Instructions to follow =>
Produce as output only the lines below starting at the line with "Task: Click the Resolution 704x384 text" and continuing through the line with "Copy EGRID CH986065638856", each one exactly as written.

Data for review =>
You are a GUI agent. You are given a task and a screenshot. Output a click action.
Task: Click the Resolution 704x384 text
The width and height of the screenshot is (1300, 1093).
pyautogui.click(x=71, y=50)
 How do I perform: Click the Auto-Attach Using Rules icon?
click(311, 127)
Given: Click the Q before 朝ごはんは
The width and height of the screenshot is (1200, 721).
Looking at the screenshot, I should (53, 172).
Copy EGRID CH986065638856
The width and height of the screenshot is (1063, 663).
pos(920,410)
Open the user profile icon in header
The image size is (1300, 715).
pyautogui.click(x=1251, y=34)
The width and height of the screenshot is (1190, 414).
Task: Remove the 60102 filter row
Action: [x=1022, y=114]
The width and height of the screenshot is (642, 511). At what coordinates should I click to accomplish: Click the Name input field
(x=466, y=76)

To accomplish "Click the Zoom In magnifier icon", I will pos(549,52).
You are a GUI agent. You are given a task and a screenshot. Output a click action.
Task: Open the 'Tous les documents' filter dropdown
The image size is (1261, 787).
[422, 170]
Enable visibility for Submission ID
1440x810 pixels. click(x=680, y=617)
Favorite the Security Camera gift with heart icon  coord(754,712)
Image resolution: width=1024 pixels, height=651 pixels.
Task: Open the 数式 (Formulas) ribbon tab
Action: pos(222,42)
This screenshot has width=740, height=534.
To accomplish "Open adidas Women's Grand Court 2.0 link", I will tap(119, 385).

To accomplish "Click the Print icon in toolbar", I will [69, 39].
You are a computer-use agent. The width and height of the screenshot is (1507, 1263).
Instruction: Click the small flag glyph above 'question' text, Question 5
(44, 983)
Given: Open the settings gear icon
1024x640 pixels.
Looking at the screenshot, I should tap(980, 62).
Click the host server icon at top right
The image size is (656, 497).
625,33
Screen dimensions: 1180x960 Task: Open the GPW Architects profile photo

Answer to this problem =>
Task: Click the Resolution 704x384 text
The width and height of the screenshot is (1300, 1093).
pyautogui.click(x=71, y=50)
 How do I perform: Click the Auto-Attach Using Rules icon?
click(311, 127)
Given: Click the Q before 朝ごはんは
The width and height of the screenshot is (1200, 721).
Looking at the screenshot, I should (53, 172).
Copy EGRID CH986065638856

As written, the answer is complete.